Action item A -
Update the patent text on the engine oil pump drive, beginning at the words "The gerotor pump has" and stopping after "tolerances impede assembly.", with "Adequate" replaced by "Sufficient".
Action item B -
Take the patent text on the isolated engine oil pump drive further, continuing it from its final sentence.
Extract to read below:
Isolated engine oil pump drive

Info

Patent number: 6183230
Type: Grant
Filed: Mar 19, 1999
Date of Patent: Feb 6, 2001
Assignee: General Motors Corporation (Detroit, MI)
Inventors: John Meade Beardmore (Howell, MI), Bruce Alan Tucker (Brighton, MI)
Primary Examiner: John J. Vrablik
Attorney, Agent or Law Firm: Laura C. Hargitt
Application Number: 09/272,853

Abstract

An oil pump drive assembly for an internal combustion engine includes a source of rotational input such as a crankshaft and a splined hub mounted to the crankshaft for rotation therewith. The splined hub has male splines extending about the outer perimeter to transfer rotational load to drive an oil pump. The oil pump includes a pump body housing a gerotor pump set, which includes an internally lobed pumping annulus and a pump rotor. The pump rotor has lobes along the outer surface to engage the internally lobed pumping annulus and female splines along the inner surface which compliment and receive the male splines of the splined hub for meshing engagement to operatively connect the crankshaft and the gerotor pump set. The oil pump further includes a splined isolator ring disposed between the pump rotor and the splined hub wherein the inner periphery of the isolator ring is configured for meshing engagement with the male splines of the splined hub and the outer periphery of the isolator ring is configured for meshing engagement with the female splines of the pump rotor. The splined isolator ring operates to minimize noise generation upon impacts between the splined hub of the crankshaft and the pump rotor.

Description

Description

TECHNICAL FIELD

The invention is directed to an engine oil pump and drive assembly.

BACKGROUND OF THE INVENTION

The gerotor pump has emerged as a preferred means of providing lubrication for internal combustion engines attributable to its efficiency and packaging benefits. The pump is placed on center with the crankshaft axis and is generally driven by a coarse splined hub mounted on the crankshaft. The crankshaft's coarse splined hub extends through a central opening in the pump's rotor to engage female splines of the pump rotor, transferring rotational energy therebetween. Adequate clearance within the spline drive is required because tight tolerances impede assembly.
End of Extract to read.
Data below:
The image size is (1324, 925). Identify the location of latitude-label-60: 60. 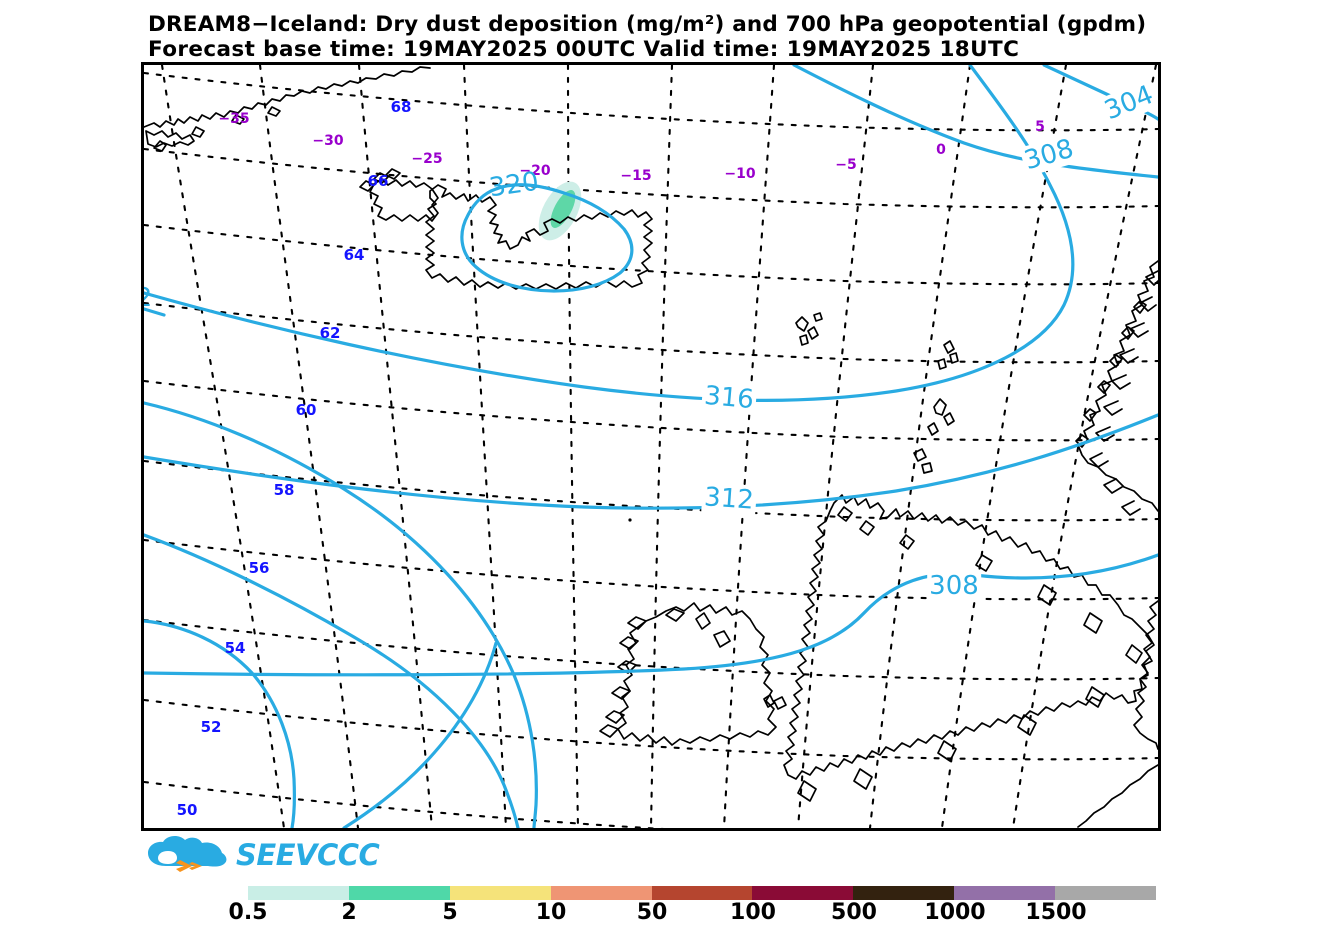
End of Data.
Written reply A -
The gerotor pump has emerged as a preferred means of providing lubrication for internal combustion engines attributable to its efficiency and packaging benefits. The pump is placed on center with the crankshaft axis and is generally driven by a coarse splined hub mounted on the crankshaft. The crankshaft's coarse splined hub extends through a central opening in the pump's rotor to engage female splines of the pump rotor, transferring rotational energy therebetween. Sufficient clearance within the spline drive is required because tight tolerances impede assembly.

Written reply B -
As the gerotor oil pump has become more common place in the field, unsatisfactory noise levels have been observed. Root causing the source unveiled noise introduced as a result of longitudinal crankshaft flexure during high engine loading. This longitudinal bending imparts a radial impact between the top flat of the male spline and the receiving female spline surface. Torsional shaft deflections also occur, causing tangential impacts between the radial faces of mating male and female splines. In addition, large tolerances between the mating splines generate a rattling noise from torsional spline-to-spline impacts at lower engine speeds due to pump pressure pulsations and instantaneous engine speed fluctuations. Simply increasing the clearance between the splines eliminates crankshaft motion-induced noise but aggravates drive “rattle”. Resolving noise concerns will increase customer satisfaction with the engine package.

SUMMARY OF THE INVENTION

To resolve the discovered noise source concern, the present invention provides a pump drive system which can accommodate motion of the crankshaft, relative to the pump, without generating gear impact noise. An isolator is interposed between the pump rotor and the driving splined hub to minimize noise generation upon impact of the male splines with the female splines. All faces, arc and radial, of the splines are isolated to absorb radial impacts as well as tangential impacts. This isolator provides a forgiving system which accommodates crankshaft flexure and torsion without resulting noise. In addition, the system maintains the fail-safe feature inherent in a spline drive system because if the isolator should deteriorate, the splines will still engage to drive the pump.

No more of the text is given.